▶ [DATA RECORDS]
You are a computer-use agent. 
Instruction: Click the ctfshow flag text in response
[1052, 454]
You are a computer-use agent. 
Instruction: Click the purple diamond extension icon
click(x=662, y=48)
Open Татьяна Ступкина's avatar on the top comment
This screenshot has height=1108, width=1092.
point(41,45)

▶ [TASK BRIEF] Return an exact copy of only the lines from the one with "Instruction: Click the purple" through the end of the listing above, both included.

▶ [ANSWER TO THIS EXERCISE]
Instruction: Click the purple diamond extension icon
click(x=662, y=48)
Open Татьяна Ступкина's avatar on the top comment
This screenshot has height=1108, width=1092.
point(41,45)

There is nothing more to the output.